1. Podia ser inconsistente, inconsequente, anódino, irrelevante, um momento efémero, um raspão. Não é. Faz pensar e desde logo porque ali fica, transparente e gelado, o retrato de nós. Nós, os habitantes deste mundo e desta vida que vivemos entrecortadamente, entre o sobressalto, a euforia, a maré baixa, o solavanco. “Amor e Comunicação” está no Teatro Aberto e é um mosaico de situações vividas através de múltiplos sketches de um, dois, cinco minutos no máximo, desbobinados a altíssima velocidade e numa girandola absurda e vertiginosa. Soberbamente interpretado (“chapeau” aos figurinos femininos!) e muito bem “dado a ver” pelo encenador João Lourenço, não deixa tempo nem espaço para respirar mas no fim o que sobra é um travo amargo na boca. Contou-me o encenador que Eduardo Lourenço, após ver a peça, lhe tinha atirado um comentário agudo: “acabo de ver um caleidoscópio de euforia depressiva”.

A peça foi escrita pela inglesa Caryl Churchil, vista na Grã-Bretanha como a mais moderna escritora de teatro da actualidade, apesar de não ter trinta anos – conta mais do dobro -, mas percebe-se a classificação pelo fulgor do seu mergulho nos estranhos códigos que regem hoje a vida dita “quotidiana”. Da inovadora linguagem ao ineditismo do método – quem é aquela gente, somos nós? – ficamos ainda com o difícil legado da decifração.

Assisti a esta peça de teatro há dois ou três domingos no Teatro Aberto de que sou espectadora não tão frequente quanto desejaria, mas mesmo assim dá-me para poder dizer que João Lourenço, o maestro da casa, tem sabido regê-la nas marés altas, mas também nas baixas, com igual critério e qualidade. Há longos anos que acompanho o seu trabalho. Primeiro com o “Grupo 4”, fundado em 1966 e que morava na Praça de Espanha, num teatro erguido ou recuperado pelos próprios até que, em 1982, ocorreu uma dupla mudança: nascia o “Novo Grupo” – sempre com João Lourenço ao leme – mas desta feita abrigado em acolhedor teatro novo e bem perto dali.
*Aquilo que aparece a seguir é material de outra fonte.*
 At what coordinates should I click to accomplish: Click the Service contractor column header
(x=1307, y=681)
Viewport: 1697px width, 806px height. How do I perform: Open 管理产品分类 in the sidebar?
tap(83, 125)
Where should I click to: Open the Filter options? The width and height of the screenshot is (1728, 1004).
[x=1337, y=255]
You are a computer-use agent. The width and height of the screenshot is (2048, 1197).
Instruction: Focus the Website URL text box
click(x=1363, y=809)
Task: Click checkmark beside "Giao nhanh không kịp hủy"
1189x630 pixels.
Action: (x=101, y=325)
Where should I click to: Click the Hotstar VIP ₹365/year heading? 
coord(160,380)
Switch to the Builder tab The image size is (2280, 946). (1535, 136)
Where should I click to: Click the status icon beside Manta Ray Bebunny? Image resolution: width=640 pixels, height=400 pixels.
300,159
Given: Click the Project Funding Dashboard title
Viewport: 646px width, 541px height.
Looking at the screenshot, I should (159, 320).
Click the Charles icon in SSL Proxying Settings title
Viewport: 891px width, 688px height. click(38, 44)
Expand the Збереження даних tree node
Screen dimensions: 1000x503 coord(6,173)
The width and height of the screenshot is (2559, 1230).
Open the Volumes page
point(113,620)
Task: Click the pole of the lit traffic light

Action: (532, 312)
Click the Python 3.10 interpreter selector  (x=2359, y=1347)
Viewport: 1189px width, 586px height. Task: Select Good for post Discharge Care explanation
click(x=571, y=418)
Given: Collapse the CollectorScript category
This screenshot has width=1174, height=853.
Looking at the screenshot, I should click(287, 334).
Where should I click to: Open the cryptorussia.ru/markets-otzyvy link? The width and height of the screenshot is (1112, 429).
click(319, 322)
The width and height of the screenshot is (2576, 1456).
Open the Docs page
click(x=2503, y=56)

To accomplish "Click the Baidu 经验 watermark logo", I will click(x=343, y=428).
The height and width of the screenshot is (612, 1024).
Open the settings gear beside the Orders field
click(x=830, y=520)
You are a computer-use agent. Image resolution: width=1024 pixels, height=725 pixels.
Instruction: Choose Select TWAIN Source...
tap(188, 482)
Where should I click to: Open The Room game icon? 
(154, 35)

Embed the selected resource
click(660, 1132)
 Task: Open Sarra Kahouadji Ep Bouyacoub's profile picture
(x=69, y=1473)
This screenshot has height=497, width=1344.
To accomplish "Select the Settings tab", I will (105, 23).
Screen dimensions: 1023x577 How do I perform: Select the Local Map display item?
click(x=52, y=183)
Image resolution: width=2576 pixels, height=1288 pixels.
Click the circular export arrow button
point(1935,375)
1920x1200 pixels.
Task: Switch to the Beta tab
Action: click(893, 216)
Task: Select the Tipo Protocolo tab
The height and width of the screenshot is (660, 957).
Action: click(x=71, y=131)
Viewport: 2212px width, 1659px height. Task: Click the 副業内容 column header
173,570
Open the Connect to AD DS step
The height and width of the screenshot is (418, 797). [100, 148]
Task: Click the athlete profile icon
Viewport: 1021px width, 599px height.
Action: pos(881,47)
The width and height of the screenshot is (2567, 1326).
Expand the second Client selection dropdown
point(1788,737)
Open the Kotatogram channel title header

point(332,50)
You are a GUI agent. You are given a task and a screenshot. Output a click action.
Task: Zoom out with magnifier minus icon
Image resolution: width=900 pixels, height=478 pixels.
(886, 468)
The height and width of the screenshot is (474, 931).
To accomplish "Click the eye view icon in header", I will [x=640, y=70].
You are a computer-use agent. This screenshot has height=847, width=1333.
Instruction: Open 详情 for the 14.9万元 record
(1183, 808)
Vi nascer o “Grupo 4” , fui aliás a primeira pessoa a reportar o feliz parto: assinei a primeira entrevista que eles deram, para um jornal juvenil. Tínhamos todos acabado de fazer vinte anos e eles eram belos e acreditavam. Fizeram bem. Tantos anos depois, estão igualmente vivos e ainda mais talentosos. O palco é um bom antídoto.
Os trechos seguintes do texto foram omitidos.